"I'm Not Cute." written and illustrated by Jonathan Allen. Baby Owl is small, fluffy, and big-eyed, but he's not cute. He's a sleek and silent hunting machine and he wants everyone to know it. But when he goes for a walk, the other animals tell him how cute he is and try to cuddle him - it makes him angry. But Mama Owl knows just what to say and do to soothe her fierce little hunter in this cheery and gentle book.
"Invisible," written and illustrated by Katja Kamm. The funky illustrations in this wordless book play with color and perception to make objects seem to appear and disappear. A goggle-eyed boy loses his orange shirt as he steps into an orange page. A young girl trips over a dog who is invisible against a matching background (except for his eyes and collar). Faces, hands, and feet floating against a grape background turn out to be purple-robed nuns out for a walk. Part of the fun of this book is going back for a second and third look to see what's going on.
"Stanley's Wild Ride," by Linda Bailey, illustrated by Bill Slavin. Stanley the dog is bored, bored, bored by his yard - he's lived there his whole life and nothing ever changes. Then he finds a small hole that he makes bigger, wiggles through, and he's free. After helping his friends escape their homes, the five dogs run amok, eating garbage, chasing cats and soaking tires. When they find things with wheels (some of which smell like feet), the dogs go on a wild adventure that ends with a crash-landing in Stanley's back yard. And even though the hole in his fence gets filled in, he's learned a very important lesson - there's always a way over. Energetic art showcases the dogs' personalities and joy in being out for a night on the town.
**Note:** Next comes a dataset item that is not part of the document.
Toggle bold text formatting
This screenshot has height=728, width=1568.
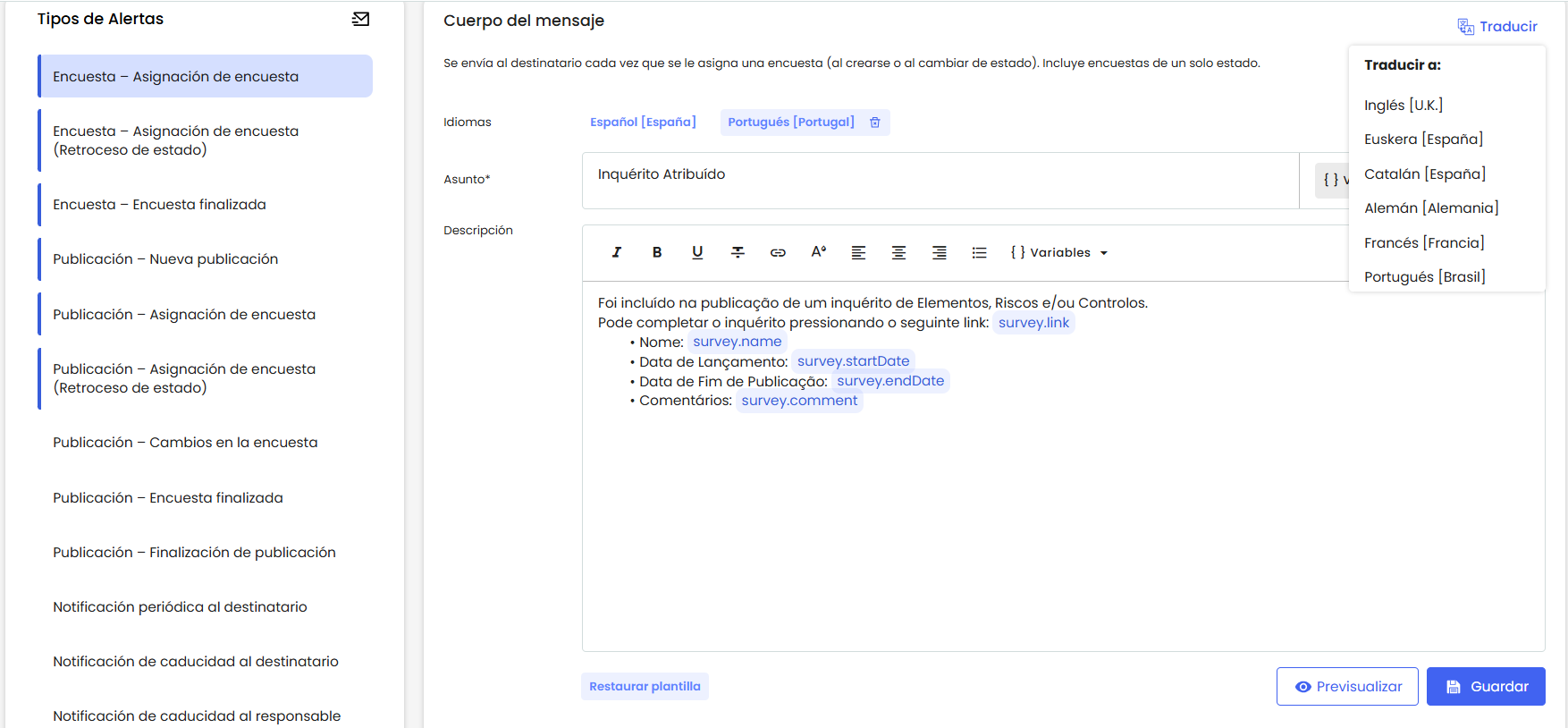point(657,252)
"Estelle Takes a Bath," by Jill Esbaum, illustrated by Mary Newell DePalma. When a chilly mouse on a frosty night spots a warmly lit kitchen, he can't resist finding a way in. But Estelle's already there, immersed in a hot bubble bath in this bouncy rhyming story, and when she and the mouse connect noses over the peppermint bubbles, chaos breaks loose. But just as Estelle's nearing triumph, her heart softens and she and the mouse find a way to share the house and the bubbles (much to the cat's disgust). Solid rhymes, lots of laughs, and great illustrations will make this a repeat read.
"Sparks Fly High," retold by Mary Quattlebaum, illustrated by Leonid Gore. The glowing pictures tell the story of proud Colonel Lightfoot, who thinks so much of himself, his land, and his dancing that he dares to make a deal with the devil in this folktale from colonial Virginia. All of the Colonel's land is fertile except for one small spot that is marshland. At night, sparks dance in the sky over the marsh, and folks know that it is the devil dancing. One night he throws sparks so wide that they singe the Colonel's dancing clothes - and that is the last straw. The Colonel challenges the devil to a dancing contest; the prize is the land itself. They dance till the demons playing the drums pack up and go home and the angels strumming the harps fly off, all too tired to play any more. They dance till the Colonel thinks that maybe the devil will win. And then he has an idea.
"Happy Birthday, Jamela," written and illustrated by Niki Daly. Adorable Jamela is back and having a birthday. When she and Mama and Gogo find the perfect party dress, they also see princess shoes. But Mama buys plain black shoes because Jamela needs shoes she can wear to school, too. When they get home, Jamela has a great idea - she transforms her black shoes into sparkly bright ones with glue, beads, and glitter. Mama is upset that Jamela's ruined her new shoes, but their neighbor, Lily, loves them. She invites Jamela to help her decorate shoes to sell at market, and splits the proceeds with her. By the time the party starts, everyone's happy and Jamela has a special present waiting for her.